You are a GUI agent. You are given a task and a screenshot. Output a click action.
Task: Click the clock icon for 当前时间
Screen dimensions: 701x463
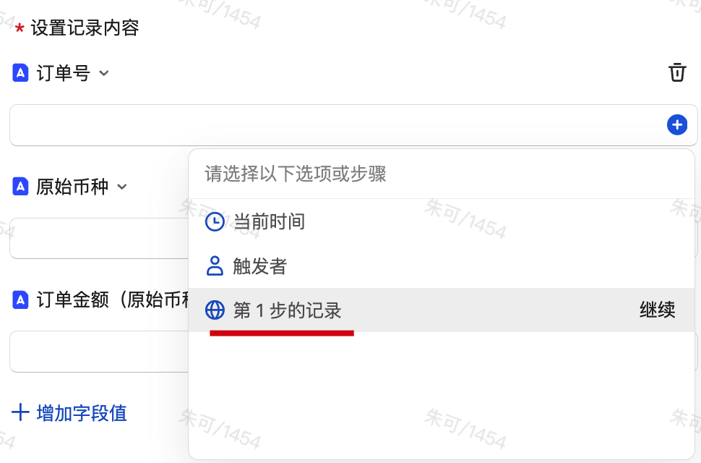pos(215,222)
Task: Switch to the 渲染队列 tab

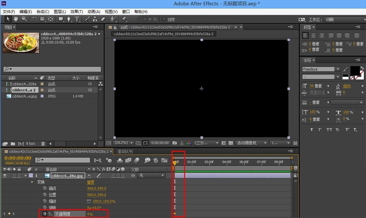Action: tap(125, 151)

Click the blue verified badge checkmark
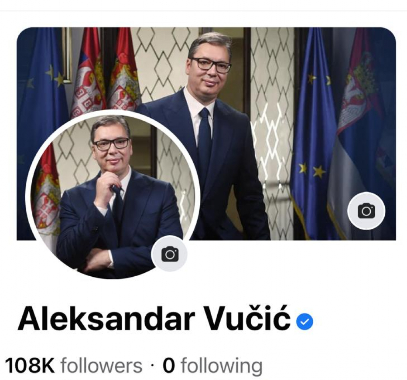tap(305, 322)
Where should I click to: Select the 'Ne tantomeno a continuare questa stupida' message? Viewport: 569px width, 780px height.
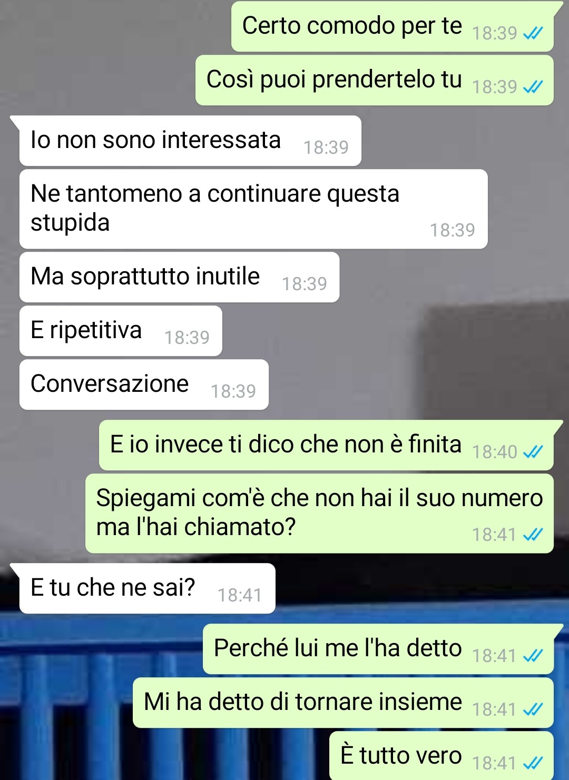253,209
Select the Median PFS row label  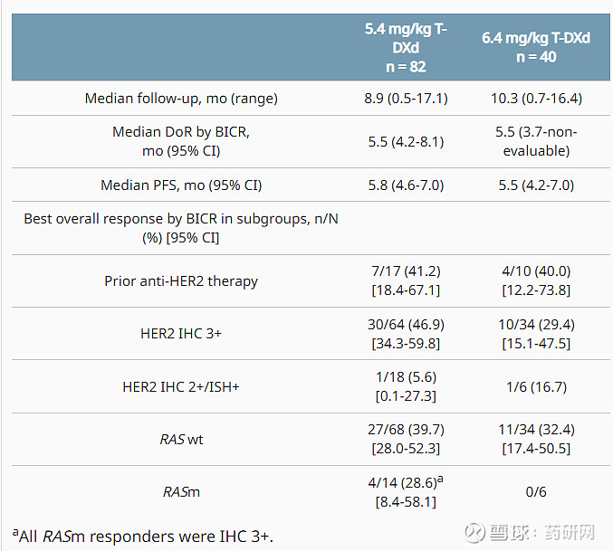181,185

--

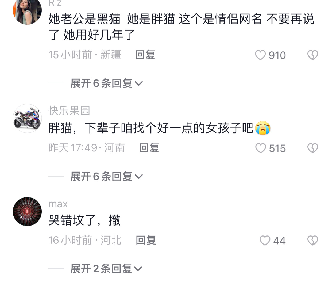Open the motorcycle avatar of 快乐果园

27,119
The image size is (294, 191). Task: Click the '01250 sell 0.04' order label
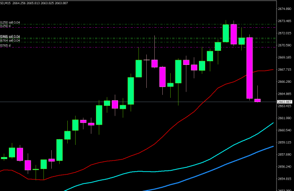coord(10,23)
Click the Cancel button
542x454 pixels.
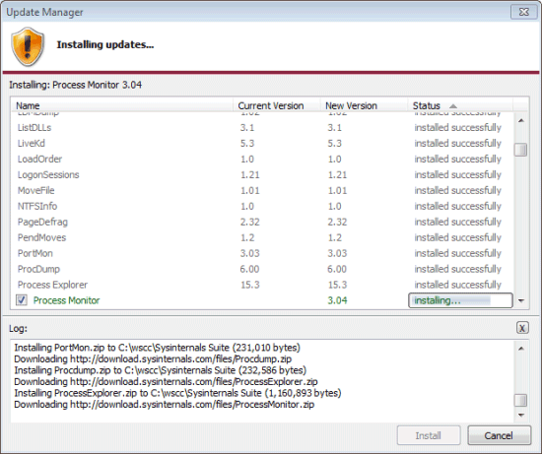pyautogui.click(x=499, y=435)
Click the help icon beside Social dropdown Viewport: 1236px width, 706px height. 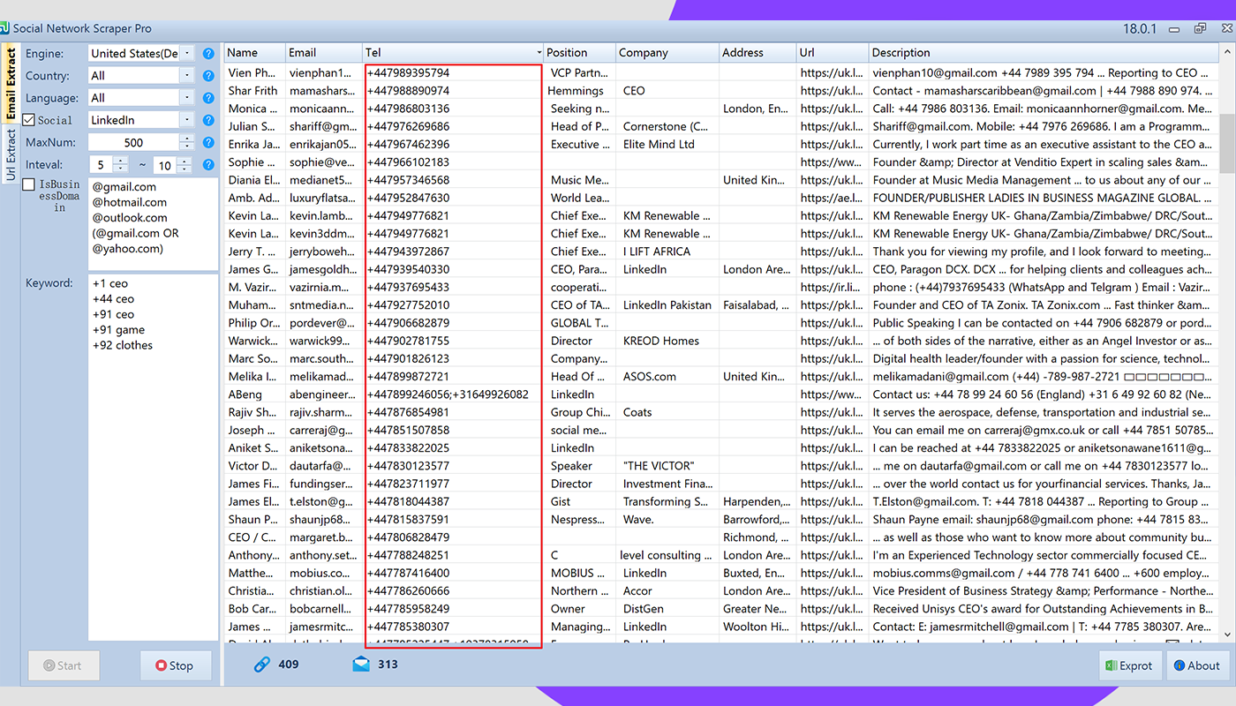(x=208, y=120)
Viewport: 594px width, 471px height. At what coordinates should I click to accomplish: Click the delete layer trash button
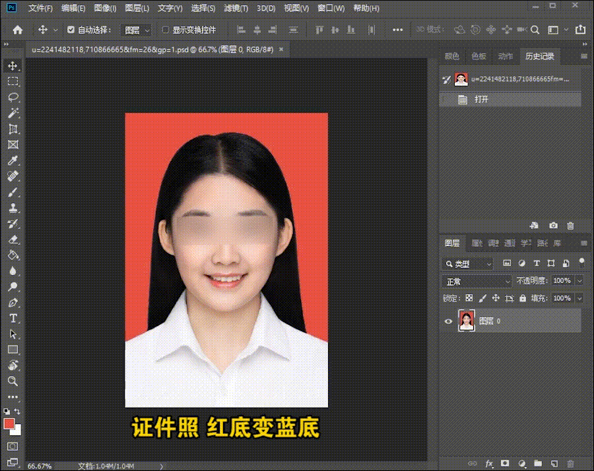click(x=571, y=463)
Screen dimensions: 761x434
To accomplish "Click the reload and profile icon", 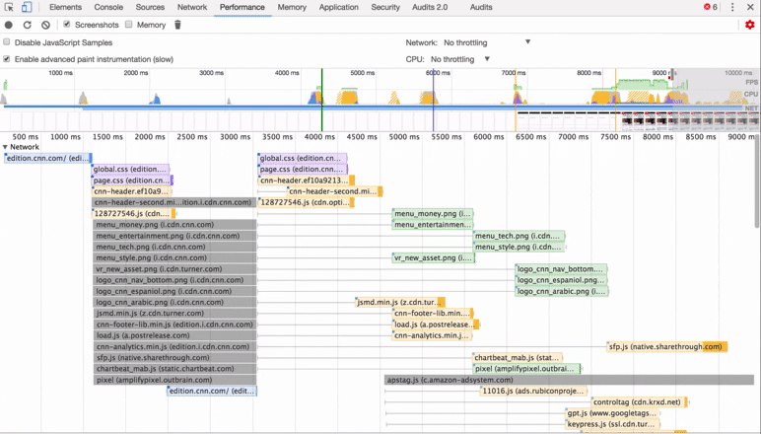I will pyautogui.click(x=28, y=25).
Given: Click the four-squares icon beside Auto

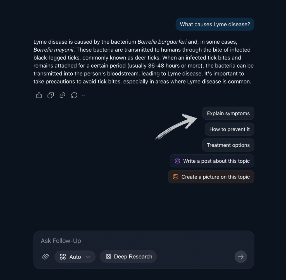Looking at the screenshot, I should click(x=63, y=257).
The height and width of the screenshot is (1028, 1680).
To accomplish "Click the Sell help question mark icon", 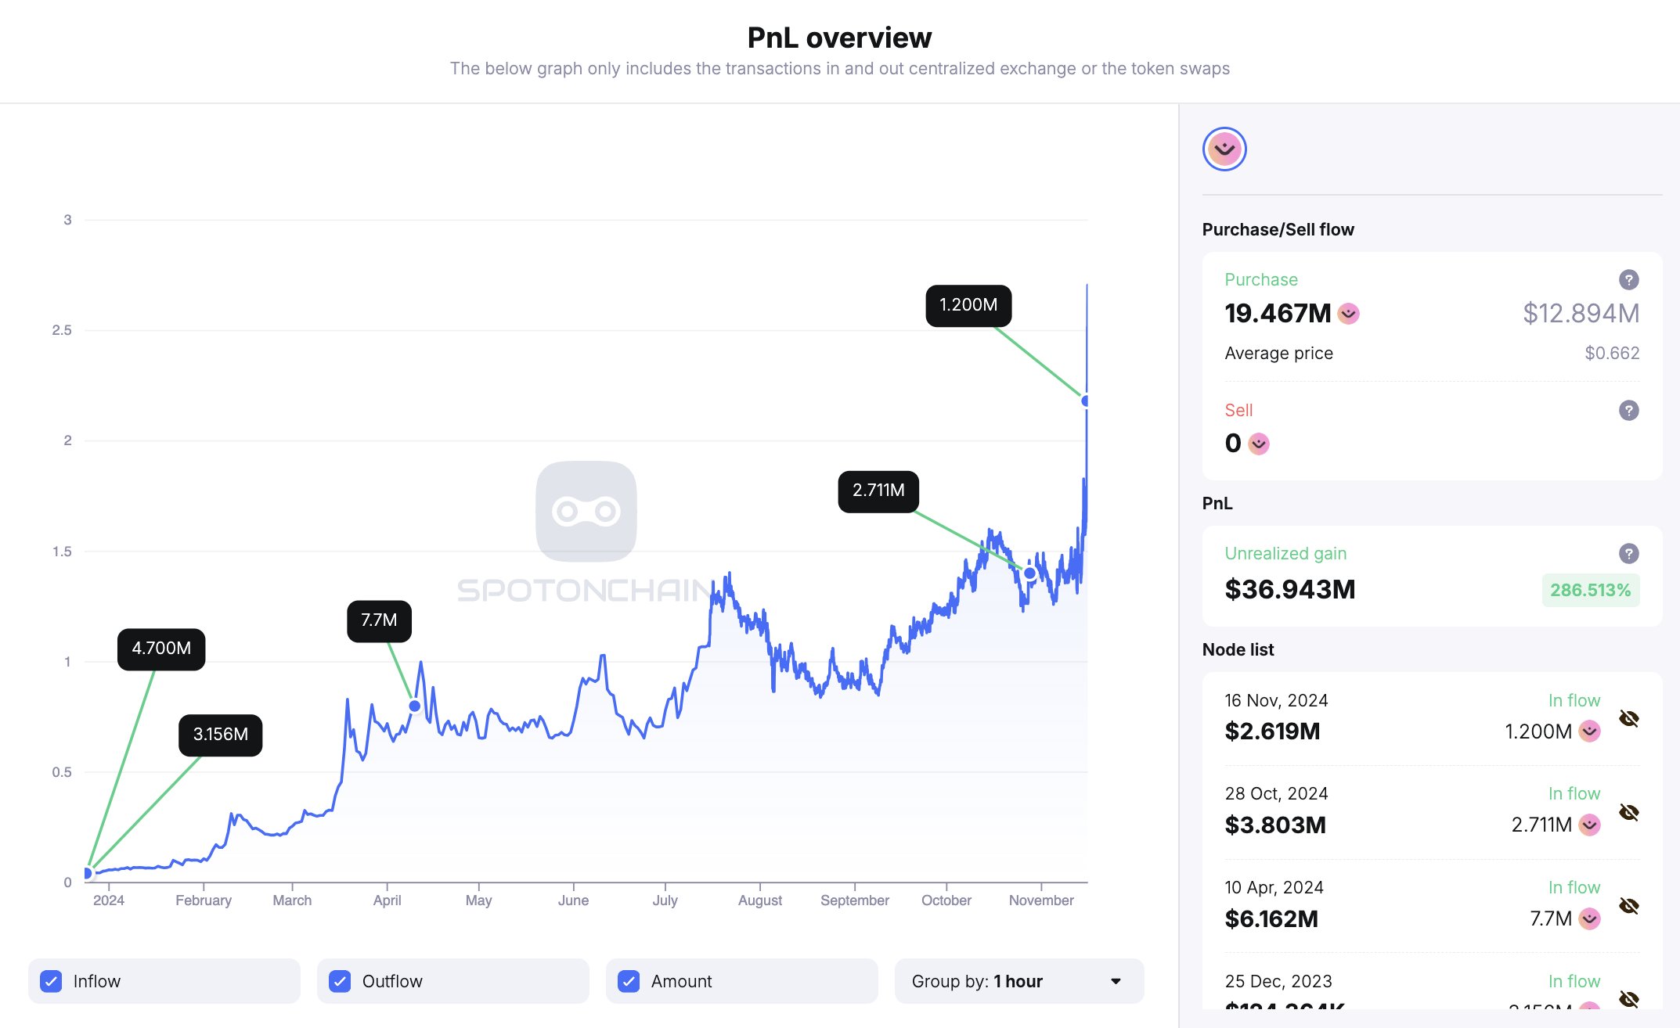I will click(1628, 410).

# What the task asks:
Can you rewrite the stretch from the line containing "You are a GUI" through the line containing "tap(305, 322)", swapping "verified badge" for "verification badge" and keeping everything else the same? Leave the pictures out of your answer.

# Result:
You are a GUI agent. You are given a task and a screenshot. Output a click action.
Task: Click the clock icon for 当前时间
Screen dimensions: 701x463
pos(215,222)
Task: Switch to the 渲染队列 tab

Action: tap(125, 151)

Click the blue verification badge checkmark
tap(305, 322)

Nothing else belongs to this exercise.